# Rescape of 5 Gallon Eclipse Corner



## Sticky230 (Mar 30, 2008)

Looks good. Seems like you have some dwarf sag on the left side. You could also grow some wisteria in there successfully if you wanted. it makes a great background plant.


----------



## dlawlor (Oct 30, 2007)

Liking the new look, I remember when you set up your old tank, this is a great new direction I think


----------



## Gianne00 (May 15, 2008)

Sticky: The stuff on the left side are actually italian vals...they're wimpy right now because when I moved from the dorm to an apartment for the summer, a lot of their long leaves were broken halfway  I saw some wisteria for sale at the LFS, I might swing by when I have time and pick up some. It's such a pretty fine leaved plant!

dlawlor: Thanks! I like the new look too  The ottos are a lot braver because they have two caves to hide in (which they never do, lol) and the betta likes the extra swimming room in the front  The stinker ate my amano and ghost shrimp though, after living peacefully with them for over 5 months.


----------



## dlawlor (Oct 30, 2007)

probably because he could find them now :wink:

It's pretty ironic that you just re-scaped this though, I actually have an eclipse 5g-corner exactly like yours that I just re-did yesterday, that I had set up in like october or november, and I just logged on here for the first time in months and saw your post. maybe if I get a camera I'll put some pics up


----------



## CL (Mar 13, 2008)

Gianne00 said:


> I saw some wisteria for sale at the LFS, I might swing by when I have time and pick up some. It's such a pretty fine leaved plant!


wisteria leaves actually change shape depending on how much light they get , hence the name _hygrophila *difformis*_


----------



## denrama (Nov 2, 2007)

*Haaaaa.....*

I have the exact same time which was setup in the Month of November, 2007. 
Look at my planted nano.

http://www.plantedtank.net/forums/planted-nano-tanks/54144-newbies-nano-tank-5-gallons-2.html


I even have a lesser wattage. Only 10 Gallons, but I could able to get a dense coverage of plants. Thanks to Dwarf sag(I transferred it to my other betta bowl. Amazingly, it is still thriving in it without any light!! more that 20 days). I moved the Java fern, which out grew my tank. It is now slowly dying in my other bowl. I got sick of trimming the dwarf hygro...


PS: It used to house my other red crown tail betta, but unfortunately it is dead because of ick. It was too late for me to save it(I am a culprit! )


----------



## CL (Mar 13, 2008)

### MATERIAL PROVIDED

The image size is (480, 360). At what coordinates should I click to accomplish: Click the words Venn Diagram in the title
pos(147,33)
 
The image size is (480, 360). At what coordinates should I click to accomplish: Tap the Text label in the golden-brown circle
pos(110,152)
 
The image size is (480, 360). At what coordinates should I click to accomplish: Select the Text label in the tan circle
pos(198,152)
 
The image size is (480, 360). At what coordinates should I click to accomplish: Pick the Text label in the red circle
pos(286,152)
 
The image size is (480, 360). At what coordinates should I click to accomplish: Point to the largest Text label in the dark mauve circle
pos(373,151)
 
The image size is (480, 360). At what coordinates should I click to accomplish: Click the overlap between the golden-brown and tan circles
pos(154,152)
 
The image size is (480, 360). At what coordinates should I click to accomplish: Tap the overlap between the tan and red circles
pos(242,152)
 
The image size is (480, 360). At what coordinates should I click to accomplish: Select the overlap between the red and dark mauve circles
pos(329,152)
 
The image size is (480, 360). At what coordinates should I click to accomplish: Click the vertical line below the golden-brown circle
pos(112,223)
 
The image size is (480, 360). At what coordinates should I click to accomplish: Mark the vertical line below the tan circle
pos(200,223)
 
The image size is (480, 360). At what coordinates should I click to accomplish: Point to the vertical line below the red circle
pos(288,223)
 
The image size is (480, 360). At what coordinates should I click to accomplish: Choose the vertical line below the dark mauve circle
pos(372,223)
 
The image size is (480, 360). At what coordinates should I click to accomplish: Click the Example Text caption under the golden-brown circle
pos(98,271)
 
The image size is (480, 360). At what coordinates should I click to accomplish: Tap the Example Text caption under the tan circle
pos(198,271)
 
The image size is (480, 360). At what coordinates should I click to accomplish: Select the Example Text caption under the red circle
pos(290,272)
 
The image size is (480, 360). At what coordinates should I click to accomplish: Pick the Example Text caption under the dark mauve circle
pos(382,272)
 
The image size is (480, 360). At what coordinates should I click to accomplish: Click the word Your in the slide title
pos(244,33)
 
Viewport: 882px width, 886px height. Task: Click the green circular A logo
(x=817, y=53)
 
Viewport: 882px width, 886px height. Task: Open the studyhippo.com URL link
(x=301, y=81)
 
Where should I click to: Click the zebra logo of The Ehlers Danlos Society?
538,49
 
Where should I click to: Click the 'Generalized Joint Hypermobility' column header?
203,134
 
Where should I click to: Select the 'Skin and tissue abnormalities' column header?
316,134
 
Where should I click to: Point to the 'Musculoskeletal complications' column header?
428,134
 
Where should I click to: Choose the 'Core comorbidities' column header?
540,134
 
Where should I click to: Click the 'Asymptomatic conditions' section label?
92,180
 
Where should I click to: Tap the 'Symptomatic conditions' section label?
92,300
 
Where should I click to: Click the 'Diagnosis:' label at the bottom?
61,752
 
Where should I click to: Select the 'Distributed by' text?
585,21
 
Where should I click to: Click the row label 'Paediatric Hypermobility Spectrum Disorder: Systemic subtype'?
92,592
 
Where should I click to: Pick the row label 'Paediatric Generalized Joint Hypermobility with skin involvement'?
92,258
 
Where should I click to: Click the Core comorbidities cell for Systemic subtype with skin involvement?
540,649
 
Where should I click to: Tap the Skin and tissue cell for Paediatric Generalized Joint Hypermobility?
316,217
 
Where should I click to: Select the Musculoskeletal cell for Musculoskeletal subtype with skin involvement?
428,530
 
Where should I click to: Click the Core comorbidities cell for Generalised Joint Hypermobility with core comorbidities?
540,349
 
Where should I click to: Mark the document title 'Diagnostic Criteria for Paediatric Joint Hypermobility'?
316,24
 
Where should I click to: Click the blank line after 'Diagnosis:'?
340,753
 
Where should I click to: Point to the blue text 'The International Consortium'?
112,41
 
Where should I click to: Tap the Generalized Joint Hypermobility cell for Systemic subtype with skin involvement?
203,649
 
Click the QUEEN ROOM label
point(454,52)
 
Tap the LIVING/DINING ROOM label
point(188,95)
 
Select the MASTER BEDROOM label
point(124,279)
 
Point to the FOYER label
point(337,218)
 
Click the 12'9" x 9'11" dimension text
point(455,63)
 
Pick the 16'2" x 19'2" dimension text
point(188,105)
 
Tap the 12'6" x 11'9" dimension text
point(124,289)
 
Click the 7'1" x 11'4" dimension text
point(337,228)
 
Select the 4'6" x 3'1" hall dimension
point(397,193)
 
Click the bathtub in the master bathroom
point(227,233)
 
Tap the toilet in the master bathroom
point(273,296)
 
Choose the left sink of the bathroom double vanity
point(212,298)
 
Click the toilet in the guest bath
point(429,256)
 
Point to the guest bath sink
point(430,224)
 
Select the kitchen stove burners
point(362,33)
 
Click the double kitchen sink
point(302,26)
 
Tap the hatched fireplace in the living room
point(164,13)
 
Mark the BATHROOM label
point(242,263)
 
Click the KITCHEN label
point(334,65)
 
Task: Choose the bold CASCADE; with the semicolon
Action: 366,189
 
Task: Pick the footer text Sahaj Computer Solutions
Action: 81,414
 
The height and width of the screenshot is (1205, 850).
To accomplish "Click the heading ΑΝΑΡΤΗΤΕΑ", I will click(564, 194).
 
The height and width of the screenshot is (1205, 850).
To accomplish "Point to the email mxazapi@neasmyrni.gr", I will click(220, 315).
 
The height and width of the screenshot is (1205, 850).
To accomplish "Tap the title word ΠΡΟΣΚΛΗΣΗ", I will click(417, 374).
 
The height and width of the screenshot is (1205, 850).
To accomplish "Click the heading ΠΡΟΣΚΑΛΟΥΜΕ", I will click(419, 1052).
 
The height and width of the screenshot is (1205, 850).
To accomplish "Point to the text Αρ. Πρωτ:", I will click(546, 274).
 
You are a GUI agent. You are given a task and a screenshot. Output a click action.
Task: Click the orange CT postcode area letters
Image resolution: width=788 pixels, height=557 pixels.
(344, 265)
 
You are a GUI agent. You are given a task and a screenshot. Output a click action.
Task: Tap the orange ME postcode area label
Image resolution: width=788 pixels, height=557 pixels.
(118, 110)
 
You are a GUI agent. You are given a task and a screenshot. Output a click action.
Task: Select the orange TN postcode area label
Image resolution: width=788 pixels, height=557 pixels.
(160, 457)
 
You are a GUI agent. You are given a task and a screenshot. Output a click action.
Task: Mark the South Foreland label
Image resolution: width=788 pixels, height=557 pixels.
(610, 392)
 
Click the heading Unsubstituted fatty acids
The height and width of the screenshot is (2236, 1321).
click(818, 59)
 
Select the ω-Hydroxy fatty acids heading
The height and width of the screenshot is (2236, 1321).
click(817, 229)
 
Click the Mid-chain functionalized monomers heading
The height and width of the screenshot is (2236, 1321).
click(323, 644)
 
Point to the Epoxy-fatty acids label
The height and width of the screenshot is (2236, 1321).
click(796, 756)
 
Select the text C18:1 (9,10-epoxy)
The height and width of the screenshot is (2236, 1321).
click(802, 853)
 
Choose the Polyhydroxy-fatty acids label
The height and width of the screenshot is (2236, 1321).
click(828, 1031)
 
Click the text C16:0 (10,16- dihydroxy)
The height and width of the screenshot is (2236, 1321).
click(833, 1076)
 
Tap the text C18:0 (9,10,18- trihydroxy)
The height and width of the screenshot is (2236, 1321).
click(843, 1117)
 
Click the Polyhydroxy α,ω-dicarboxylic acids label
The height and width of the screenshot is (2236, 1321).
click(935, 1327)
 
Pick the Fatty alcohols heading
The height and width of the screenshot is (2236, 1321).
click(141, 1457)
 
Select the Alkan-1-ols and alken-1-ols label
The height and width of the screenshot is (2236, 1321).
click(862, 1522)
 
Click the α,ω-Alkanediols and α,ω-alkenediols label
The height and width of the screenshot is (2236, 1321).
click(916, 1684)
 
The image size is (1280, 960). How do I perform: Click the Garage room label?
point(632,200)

### WHAT THIS TASK INVOLVES
Reproduce word for word the stretch of the aquarium rescape thread above from "I have the exact" through "the dwarf hygro...".

### FINISHED TASK
I have the exact same time which was setup in the Month of November, 2007. 
Look at my planted nano.

http://www.plantedtank.net/forums/planted-nano-tanks/54144-newbies-nano-tank-5-gallons-2.html


I even have a lesser wattage. Only 10 Gallons, but I could able to get a dense coverage of plants. Thanks to Dwarf sag(I transferred it to my other betta bowl. Amazingly, it is still thriving in it without any light!! more that 20 days). I moved the Java fern, which out grew my tank. It is now slowly dying in my other bowl. I got sick of trimming the dwarf hygro...